Pilot and feasibility of assessment toolkits

A pilot and feasibility study of the assessment instruments was carried out within Gateshead Health NHSFT, a representative Trust which provides old age psychiatry (memory/dementia) services (OAP) and PD (movement disorder) services. Following ethical and research and development approvals from Gateshead Health NHSFT, medical and nursing staff were identified in the OAP and PD services and given brief information about the study and brief training in using the assessment tools. The aims of the pilot was to ensure that the diagnosis tools were acceptable to staff and could be integrated into current assessment procedures in busy clinical services. Piloting was to include all subjects having first assessments for memory impairments and/or dementia because of possible Alzheimer's disease or other causes in the OAP service, and in the PD Service, all those with PD where any cognitive impairment was suspected. The aim was to include at least four staff (doctors and nurses) in each service and at least 20 subjects per service. Completed assessment toolkits were kept by the research team with copies placed in the patient notes.

Results

Four OAP consultants and four Elderly Medicine PD clinicians (two specialist nurses and two consultants) agreed to take part initially. Three additional clinicians who were on leave or not initially working within the service were subsequently recruited (two specialist registrars within the OAP service and one consultant from the PD Service) to increase opportunities for accrual.

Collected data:
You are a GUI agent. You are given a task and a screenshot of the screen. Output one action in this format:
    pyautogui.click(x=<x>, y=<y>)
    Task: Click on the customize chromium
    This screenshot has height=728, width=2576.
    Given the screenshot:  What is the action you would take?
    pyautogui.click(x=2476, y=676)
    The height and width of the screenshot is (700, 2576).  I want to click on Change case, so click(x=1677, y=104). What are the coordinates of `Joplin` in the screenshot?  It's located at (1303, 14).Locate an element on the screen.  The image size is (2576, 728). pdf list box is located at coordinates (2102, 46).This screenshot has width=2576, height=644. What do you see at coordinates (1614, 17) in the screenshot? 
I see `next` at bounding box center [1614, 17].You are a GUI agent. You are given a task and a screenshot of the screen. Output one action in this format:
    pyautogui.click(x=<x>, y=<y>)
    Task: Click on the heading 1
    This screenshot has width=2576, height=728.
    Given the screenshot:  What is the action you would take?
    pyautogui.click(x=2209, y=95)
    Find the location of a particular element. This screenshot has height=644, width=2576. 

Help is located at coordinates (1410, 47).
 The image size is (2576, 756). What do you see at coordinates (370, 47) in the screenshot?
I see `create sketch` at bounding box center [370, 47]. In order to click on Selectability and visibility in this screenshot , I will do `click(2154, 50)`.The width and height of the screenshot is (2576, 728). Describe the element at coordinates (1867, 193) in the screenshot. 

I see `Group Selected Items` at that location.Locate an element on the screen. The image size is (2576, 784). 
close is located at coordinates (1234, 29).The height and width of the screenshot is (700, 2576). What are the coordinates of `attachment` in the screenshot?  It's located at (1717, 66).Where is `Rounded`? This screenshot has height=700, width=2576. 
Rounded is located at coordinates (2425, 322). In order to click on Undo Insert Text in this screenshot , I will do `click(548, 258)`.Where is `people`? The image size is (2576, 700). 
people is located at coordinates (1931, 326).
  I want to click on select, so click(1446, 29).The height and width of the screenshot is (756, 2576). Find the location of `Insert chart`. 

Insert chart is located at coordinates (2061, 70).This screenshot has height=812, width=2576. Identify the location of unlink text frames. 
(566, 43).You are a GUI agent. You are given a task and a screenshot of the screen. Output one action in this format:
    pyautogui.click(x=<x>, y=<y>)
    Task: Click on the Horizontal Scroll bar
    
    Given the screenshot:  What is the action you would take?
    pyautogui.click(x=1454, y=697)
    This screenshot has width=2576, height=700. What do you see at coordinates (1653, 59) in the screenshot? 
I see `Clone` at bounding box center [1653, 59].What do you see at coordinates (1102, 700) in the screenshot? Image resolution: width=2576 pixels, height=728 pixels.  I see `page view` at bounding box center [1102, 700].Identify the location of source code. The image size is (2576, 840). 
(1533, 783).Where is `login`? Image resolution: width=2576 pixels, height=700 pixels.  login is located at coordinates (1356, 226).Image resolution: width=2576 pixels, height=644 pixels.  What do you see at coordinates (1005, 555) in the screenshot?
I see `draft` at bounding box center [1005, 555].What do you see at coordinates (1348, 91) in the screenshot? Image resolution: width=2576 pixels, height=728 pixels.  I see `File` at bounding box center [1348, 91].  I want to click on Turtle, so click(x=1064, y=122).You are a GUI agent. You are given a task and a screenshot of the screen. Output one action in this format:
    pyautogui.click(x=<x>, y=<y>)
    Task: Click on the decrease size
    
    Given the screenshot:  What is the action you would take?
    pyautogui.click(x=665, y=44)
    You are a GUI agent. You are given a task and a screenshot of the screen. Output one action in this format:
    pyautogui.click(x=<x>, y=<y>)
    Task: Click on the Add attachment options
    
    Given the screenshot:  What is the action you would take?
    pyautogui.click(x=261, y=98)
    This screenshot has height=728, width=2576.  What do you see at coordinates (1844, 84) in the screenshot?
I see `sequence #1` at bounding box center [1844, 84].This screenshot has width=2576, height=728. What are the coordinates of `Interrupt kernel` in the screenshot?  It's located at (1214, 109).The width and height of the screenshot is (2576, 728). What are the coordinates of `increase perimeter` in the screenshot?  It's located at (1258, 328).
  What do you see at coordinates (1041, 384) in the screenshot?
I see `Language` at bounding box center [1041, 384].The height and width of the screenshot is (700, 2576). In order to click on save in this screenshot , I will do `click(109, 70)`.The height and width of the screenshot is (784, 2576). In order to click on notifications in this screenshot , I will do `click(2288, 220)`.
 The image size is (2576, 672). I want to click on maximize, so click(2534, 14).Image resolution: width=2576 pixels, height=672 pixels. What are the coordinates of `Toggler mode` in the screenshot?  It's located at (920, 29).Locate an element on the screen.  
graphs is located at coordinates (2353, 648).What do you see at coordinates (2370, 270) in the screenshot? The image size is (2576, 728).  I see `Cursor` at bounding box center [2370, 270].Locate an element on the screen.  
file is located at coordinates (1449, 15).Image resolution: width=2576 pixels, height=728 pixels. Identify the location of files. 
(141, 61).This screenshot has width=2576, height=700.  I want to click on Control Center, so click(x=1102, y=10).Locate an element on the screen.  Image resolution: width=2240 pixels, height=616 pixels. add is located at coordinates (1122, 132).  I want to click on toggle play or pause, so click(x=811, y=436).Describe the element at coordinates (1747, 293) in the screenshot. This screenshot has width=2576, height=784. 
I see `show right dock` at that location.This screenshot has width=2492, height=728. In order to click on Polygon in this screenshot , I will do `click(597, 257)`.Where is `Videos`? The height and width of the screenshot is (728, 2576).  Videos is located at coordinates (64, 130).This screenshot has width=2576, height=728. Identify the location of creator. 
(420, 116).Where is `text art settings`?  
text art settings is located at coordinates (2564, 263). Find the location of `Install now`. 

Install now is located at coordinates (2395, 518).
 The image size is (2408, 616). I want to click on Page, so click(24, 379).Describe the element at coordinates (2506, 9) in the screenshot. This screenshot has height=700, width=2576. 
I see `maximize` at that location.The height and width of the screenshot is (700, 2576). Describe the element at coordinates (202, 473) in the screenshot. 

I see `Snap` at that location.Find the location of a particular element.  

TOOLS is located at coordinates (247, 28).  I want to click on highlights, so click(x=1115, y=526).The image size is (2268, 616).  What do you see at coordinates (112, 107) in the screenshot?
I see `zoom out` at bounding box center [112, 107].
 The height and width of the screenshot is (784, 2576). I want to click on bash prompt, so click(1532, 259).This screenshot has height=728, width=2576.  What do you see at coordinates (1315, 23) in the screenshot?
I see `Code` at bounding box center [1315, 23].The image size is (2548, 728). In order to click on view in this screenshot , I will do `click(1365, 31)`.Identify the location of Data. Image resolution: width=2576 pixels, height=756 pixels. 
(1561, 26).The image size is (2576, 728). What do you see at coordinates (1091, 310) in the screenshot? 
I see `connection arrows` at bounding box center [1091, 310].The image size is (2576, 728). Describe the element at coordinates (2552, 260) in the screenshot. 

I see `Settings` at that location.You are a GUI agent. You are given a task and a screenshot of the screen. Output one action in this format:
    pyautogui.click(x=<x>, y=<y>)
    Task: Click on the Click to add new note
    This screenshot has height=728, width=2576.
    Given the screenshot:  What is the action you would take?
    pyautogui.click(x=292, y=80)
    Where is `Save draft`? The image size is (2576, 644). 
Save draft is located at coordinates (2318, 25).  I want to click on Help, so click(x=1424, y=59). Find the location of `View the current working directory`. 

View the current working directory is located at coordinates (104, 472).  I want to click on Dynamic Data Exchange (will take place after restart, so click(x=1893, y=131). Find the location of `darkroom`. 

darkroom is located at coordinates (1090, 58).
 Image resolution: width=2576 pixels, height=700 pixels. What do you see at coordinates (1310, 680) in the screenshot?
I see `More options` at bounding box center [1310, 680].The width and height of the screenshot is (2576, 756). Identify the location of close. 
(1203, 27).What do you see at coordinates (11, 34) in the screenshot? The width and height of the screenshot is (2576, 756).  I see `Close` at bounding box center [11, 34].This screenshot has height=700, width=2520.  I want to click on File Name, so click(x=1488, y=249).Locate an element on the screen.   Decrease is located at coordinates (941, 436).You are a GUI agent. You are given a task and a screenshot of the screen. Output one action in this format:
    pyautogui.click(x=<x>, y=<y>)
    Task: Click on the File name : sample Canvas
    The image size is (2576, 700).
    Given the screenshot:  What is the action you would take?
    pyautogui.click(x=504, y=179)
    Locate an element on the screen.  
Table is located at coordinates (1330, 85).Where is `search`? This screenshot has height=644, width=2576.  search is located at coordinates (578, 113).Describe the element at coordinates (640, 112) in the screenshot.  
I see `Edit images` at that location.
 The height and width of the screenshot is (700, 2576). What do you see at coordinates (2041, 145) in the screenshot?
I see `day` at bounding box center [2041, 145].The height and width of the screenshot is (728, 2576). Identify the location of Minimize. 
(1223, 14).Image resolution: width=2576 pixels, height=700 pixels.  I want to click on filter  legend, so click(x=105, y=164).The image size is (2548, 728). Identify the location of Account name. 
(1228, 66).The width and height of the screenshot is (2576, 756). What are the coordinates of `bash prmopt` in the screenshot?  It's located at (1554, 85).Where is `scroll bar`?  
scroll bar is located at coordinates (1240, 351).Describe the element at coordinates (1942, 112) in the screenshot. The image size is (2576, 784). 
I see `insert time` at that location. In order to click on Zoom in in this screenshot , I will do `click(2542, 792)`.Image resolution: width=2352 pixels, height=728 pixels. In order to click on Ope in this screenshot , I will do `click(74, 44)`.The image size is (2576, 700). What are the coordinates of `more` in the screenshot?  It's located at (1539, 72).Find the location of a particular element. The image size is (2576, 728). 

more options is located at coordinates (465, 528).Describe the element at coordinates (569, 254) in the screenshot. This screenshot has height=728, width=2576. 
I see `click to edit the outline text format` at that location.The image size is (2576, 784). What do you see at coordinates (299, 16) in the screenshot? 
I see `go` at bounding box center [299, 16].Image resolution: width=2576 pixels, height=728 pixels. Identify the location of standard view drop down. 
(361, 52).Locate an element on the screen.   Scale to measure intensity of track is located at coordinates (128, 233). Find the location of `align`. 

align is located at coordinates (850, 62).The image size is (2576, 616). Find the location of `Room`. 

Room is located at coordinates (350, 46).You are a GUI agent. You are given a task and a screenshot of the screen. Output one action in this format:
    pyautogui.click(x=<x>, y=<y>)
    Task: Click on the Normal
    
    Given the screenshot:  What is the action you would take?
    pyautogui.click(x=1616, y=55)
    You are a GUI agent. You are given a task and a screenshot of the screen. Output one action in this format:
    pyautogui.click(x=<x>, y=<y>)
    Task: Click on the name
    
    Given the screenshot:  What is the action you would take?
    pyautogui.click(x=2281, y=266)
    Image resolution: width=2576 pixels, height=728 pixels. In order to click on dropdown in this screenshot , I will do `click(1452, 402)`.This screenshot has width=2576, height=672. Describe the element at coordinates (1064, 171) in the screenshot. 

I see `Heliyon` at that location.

EXERCISES TO COMPLETE:
A. According to the pilot study text, in which Trust was the pilot and feasibility study carried out?
B. Decide whether each statement agrees with the pilot study text, and support each yes or no with the text's deciding words: (i) The study aimed to include at least 20 subjects per service. (ii) Completed assessment toolkits were kept only in the patient notes. (iii) Four OAP consultants agreed to take part initially.
C. Quote the part of the pilot study text that opens with the words containing "Four OAP consultants" and closes with "opportunities for accrual.".

SOLUTIONS PER TASK:
A. Gateshead Health NHSFT

B.
(i) Yes: "at least 20 subjects per service"
(ii) No: "Completed assessment toolkits were kept by the research team with copies placed in the patient notes."
(iii) Yes: "Four OAP consultants and four Elderly Medicine PD clinicians (two specialist nurses and two consultants) agreed to take part initially."

C.
Four OAP consultants and four Elderly Medicine PD clinicians (two specialist nurses and two consultants) agreed to take part initially. Three additional clinicians who were on leave or not initially working within the service were subsequently recruited (two specialist registrars within the OAP service and one consultant from the PD Service) to increase opportunities for accrual.